- Anjil Nesam Location within Iran
- Coordinates: 36°35′09″N 53°11′27″E﻿ / ﻿36.58583°N 53.19083°E
- Country: Iran
- Province: Mazandaran
- County: Miandorud
- District: Central
- Rural District: Kuhdasht-e Gharbi

Population (2016)
- • Total: 396
- Time zone: UTC+3:30 (IRST)

= Anjil Nesam =

Village in Mazandaran province, Iran

Anjil Nesam (انجيل نسام) (Note: Also romanized as Anjīl Nesām; also known as Anjīl Nesā) is a village in Kuhdasht-e Gharbi Rural District of the Central District in Miandorud County, Mazandaran province, Iran.

==Demographics==
===Population===
At the time of the 2006 National Census, the village's population was 451 in 118 households, when it was in Kuhdasht Rural District (Note: Renamed Kuhdasht-e Sharqi Rural District) of the former Miandorud District in Sari County.
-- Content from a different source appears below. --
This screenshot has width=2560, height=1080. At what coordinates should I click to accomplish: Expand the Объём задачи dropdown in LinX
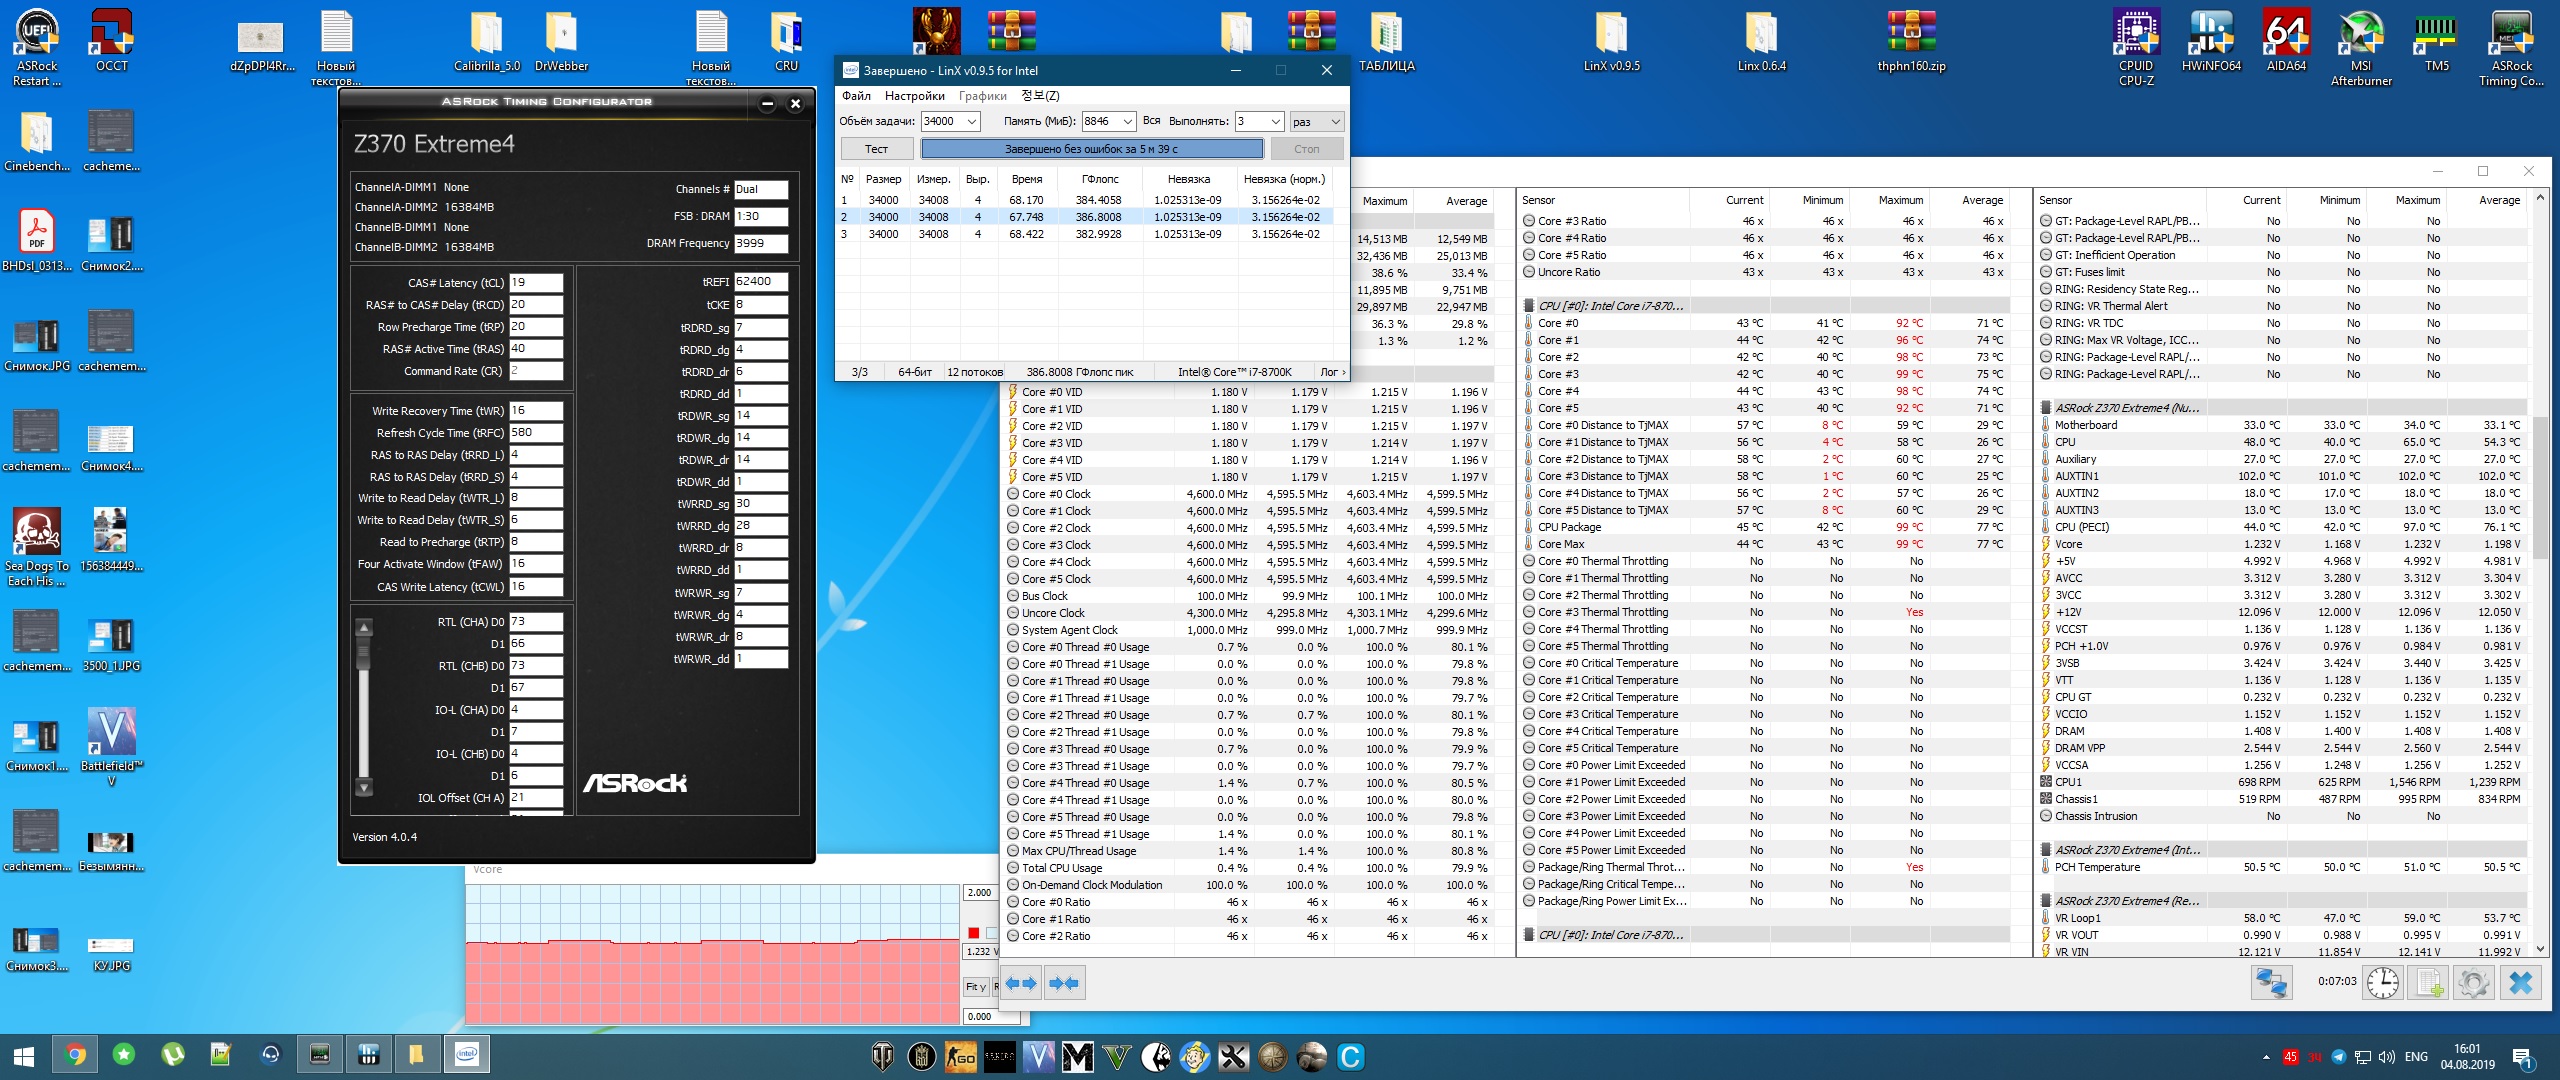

The following census in 2011 counted 421 people in 127 households, by which time the district had been separated from the county in the establishment of Miandorud County. The rural district was transferred to the new Central District and renamed Kuhdasht-e Sharqi Rural District. Anjil Nesam was transferred to Kuhdasht-e Gharbi Rural District created in the same district. The 2016 census measured the population of the village as 396 people in 132 households.